No experienced finance executive has to be convinced of the need to invest in enterprise risk management—and their conviction isn’t just a reaction to increased regulatory scrutiny. Especially since the financial meltdown of 2008, executives appreciate the value of avoiding risks, even the rarely occurring Black Swans.
But in a growing economy, risk management encompasses more than just subduing every material menace. Innovation and exploration invariably involve new risks, the kind that must be identified and, to any extent possible, mitigated ahead of time. Skillfully minimizing risk— whether by bypassing it or passing it along to, say, investors—thereby becomes a path to creating value and sharpening competitive advantage.
Of course, that presumes that the company has identified and neutralized the right risks. Managing risk, especially in a growth environment, requires a subtler approach than simply barking “no” at every potentially precarious opportunity. To avoid stagnation, it’s critical to bring a more holistic view to any strategy-oriented decision making, seeking out areas where the company can safely take more risk. For many companies, this means soliciting input concerning key and emerging risks from representatives of a variety of functions and geographies. Those leaders also need the training, and the tools, to mitigate risk.
Risk-management tools enable CFOs to address their top two—and seemingly contradictory—aims: protecting the business and improving financial performance. Where to start? Here are three suggestions:
1. Practice cloud control: Increased agility and improved cost-effectiveness have driven companies into the cloud, whether building their own private-cloud environments or buying public-cloud offerings. But the benefits shouldn’t obscure the risks involved in having sensitive information lodged in an external setting. Make sure, for example, that rules are enforced about who can access the cloud and what they can access when—all of which can be automated. In addition, make sure that awareness and training regarding risk is spread throughout the organization; some companies link compensation to compliance. Given the abundance of wireless devices, it’s crucial that employees understand what’s at stake should they have sensitive data stored on their mobile phones—and leave their devices behind.
2. Build a Security Operations Center (SOP): If Sony can be hacked, so too can your business—although the email trove is likely to be less scandalous. And many a company has helped increase its own vulnerability by choosing the wrong service provider, or failing to read the contract’s small print. As a result, the most effective option may also be the most resource-intensive one: hiring a team of in-house analysts who will monitor the company’s network for suspicious activity, including attempted security breaches. While it may be costly in the short-term, the long-term benefits of safeguarding sensitive data can also be enticing. By training your own team, IT security can not only thwart cyberattacks, but can also help support the company’s growth strategy.

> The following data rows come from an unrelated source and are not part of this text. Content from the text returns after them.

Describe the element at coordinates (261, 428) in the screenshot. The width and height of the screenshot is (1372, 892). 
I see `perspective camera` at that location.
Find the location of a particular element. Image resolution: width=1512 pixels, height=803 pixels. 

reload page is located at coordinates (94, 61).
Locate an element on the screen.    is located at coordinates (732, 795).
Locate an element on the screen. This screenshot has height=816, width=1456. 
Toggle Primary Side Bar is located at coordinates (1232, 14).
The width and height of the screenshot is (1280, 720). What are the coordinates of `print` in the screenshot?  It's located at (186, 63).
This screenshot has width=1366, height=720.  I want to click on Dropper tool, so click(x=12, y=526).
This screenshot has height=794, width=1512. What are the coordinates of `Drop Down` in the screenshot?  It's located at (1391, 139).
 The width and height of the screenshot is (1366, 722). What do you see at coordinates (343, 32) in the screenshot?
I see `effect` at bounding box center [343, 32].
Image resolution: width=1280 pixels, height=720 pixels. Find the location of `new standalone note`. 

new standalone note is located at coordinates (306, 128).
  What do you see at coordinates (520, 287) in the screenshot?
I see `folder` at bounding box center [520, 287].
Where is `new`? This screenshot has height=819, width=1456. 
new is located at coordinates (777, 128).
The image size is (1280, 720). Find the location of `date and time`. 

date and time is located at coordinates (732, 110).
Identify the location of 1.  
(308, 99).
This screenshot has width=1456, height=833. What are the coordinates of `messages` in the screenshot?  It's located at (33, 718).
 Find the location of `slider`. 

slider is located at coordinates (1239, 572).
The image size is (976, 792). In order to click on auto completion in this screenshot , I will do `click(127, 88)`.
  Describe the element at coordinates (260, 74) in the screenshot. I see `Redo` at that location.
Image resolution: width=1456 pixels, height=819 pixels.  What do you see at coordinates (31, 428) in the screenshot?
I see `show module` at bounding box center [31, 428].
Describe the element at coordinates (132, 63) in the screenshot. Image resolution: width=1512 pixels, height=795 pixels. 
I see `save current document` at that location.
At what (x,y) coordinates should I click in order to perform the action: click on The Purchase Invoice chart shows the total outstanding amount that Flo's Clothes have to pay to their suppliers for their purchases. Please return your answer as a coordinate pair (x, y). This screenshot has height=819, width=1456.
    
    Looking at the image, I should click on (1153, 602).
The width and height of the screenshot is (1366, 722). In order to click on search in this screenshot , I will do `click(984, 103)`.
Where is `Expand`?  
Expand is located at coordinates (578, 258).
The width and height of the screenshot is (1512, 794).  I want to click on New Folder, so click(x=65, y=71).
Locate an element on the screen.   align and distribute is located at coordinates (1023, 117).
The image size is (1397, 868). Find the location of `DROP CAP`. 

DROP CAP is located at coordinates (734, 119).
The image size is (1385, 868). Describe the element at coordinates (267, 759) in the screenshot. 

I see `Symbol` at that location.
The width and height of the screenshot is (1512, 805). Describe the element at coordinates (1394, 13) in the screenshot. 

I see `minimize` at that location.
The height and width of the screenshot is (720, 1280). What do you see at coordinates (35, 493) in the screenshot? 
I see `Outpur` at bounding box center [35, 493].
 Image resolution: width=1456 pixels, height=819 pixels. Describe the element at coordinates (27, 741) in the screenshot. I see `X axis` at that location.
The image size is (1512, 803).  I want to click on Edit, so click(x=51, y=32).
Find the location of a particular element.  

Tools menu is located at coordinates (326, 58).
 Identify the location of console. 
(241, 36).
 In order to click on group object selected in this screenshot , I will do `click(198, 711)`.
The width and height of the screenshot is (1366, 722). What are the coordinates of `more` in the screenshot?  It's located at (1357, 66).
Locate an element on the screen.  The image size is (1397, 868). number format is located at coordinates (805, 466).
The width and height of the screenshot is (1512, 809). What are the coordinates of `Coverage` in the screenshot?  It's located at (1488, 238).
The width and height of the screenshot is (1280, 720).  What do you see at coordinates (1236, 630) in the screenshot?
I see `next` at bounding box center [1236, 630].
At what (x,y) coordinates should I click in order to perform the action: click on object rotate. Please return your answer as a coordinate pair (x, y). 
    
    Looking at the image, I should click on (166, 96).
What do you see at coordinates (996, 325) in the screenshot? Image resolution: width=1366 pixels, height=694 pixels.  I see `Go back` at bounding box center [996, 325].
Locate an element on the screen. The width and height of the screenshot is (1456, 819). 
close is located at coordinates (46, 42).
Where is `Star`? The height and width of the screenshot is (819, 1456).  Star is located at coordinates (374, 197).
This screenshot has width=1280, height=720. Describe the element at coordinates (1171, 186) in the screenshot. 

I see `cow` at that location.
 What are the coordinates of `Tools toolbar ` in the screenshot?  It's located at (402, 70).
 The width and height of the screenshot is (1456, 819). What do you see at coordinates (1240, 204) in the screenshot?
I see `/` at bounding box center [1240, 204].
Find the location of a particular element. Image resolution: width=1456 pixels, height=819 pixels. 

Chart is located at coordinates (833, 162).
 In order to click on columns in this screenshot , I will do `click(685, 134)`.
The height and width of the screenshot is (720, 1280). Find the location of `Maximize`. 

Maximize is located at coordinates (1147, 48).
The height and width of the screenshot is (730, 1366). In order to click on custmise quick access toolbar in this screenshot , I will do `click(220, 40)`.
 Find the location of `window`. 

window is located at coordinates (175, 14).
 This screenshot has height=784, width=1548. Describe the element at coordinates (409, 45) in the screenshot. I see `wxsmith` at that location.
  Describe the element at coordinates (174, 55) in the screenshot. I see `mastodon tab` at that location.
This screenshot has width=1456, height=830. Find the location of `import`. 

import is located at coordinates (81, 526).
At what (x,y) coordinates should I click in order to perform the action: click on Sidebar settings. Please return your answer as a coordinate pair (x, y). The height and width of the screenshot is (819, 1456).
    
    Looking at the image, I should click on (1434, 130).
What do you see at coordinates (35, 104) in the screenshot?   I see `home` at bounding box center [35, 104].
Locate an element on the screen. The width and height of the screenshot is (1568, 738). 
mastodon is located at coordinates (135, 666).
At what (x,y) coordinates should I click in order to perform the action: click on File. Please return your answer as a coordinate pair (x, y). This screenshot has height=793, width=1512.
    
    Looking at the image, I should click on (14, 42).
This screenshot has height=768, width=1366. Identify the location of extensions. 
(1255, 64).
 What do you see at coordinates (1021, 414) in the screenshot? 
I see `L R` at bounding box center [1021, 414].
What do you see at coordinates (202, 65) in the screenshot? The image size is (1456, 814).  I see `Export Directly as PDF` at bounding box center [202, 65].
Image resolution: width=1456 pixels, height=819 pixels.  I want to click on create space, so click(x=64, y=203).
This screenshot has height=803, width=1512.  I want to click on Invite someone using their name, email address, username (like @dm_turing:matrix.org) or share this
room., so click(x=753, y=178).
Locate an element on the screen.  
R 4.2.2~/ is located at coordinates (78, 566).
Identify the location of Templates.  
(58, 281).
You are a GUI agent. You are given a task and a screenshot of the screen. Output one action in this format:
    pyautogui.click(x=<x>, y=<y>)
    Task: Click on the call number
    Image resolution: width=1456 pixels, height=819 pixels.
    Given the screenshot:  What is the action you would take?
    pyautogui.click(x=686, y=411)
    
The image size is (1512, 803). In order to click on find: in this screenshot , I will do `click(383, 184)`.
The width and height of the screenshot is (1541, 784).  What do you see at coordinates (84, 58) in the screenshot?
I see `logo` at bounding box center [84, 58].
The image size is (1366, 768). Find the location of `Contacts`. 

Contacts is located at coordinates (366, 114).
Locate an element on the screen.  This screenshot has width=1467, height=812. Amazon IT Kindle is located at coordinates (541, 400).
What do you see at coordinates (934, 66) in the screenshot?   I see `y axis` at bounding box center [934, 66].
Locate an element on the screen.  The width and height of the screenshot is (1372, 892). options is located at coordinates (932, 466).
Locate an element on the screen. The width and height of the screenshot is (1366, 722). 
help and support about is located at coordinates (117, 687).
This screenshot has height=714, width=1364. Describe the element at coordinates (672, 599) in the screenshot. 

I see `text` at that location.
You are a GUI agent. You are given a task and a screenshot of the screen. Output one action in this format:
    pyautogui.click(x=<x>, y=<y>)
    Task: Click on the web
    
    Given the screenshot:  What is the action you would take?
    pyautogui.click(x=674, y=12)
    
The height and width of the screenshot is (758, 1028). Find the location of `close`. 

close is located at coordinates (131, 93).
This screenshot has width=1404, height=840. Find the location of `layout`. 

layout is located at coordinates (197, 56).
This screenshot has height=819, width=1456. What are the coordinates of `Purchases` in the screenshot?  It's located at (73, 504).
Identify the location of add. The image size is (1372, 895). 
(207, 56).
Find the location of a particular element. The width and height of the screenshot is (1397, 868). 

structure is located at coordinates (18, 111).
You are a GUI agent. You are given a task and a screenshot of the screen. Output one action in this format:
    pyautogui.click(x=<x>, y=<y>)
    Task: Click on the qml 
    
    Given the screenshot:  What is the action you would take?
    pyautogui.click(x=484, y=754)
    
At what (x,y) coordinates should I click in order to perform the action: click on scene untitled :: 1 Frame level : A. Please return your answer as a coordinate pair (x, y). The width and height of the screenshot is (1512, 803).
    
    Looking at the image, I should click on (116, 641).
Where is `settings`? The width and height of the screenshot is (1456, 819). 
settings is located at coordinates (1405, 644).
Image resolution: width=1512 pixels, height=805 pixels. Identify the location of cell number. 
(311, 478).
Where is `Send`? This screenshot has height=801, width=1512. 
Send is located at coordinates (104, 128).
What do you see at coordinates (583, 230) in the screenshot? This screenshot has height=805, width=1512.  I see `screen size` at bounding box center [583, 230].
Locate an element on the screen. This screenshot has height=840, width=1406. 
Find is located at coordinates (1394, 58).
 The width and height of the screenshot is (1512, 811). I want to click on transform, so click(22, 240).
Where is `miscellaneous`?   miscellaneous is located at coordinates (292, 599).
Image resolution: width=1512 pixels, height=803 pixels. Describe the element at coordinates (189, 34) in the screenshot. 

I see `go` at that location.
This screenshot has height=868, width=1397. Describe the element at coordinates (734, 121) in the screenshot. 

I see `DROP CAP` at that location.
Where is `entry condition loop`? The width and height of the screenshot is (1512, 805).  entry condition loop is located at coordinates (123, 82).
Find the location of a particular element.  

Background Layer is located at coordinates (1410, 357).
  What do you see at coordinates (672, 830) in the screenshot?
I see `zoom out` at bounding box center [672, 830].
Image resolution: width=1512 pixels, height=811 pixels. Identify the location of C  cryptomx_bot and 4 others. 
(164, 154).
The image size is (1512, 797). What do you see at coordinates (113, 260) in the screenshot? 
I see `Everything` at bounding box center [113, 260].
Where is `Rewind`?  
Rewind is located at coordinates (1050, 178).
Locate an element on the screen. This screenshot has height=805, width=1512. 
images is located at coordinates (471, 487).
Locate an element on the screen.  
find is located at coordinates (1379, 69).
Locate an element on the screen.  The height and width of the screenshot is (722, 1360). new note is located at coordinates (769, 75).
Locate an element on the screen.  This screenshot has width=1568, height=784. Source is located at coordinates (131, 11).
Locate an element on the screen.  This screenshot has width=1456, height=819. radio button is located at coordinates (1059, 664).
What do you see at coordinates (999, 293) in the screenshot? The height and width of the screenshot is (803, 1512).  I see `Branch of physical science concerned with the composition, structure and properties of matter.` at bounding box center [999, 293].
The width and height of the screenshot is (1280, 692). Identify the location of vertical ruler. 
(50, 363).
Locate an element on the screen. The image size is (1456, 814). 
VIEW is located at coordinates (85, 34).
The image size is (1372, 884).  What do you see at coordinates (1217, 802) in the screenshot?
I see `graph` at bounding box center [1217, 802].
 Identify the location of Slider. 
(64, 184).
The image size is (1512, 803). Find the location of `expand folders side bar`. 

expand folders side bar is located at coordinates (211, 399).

3. Leverage Predictive Analytics. CFOs are well aware that there’s untapped potential buried in their companies’ data. Typically, that has meant sifting through historical information. But recent advances in technology now make it possible to assemble and analyze huge troves of data, enabling executives to evaluate various what-if scenarios. Given the declining cost of processing power and storage, it’s also feasible for companies to—on their own, or with outside help—construct their own predictive models. (Some industries, such as financial services, can buy off-the-shelf software.) Given that most companies are collecting data in their ERP or CRM systems, the additional investment may be relatively small. The payoff? Armed with models that use historical and transactional data to measure risks, CFOs can guide management toward making better choices.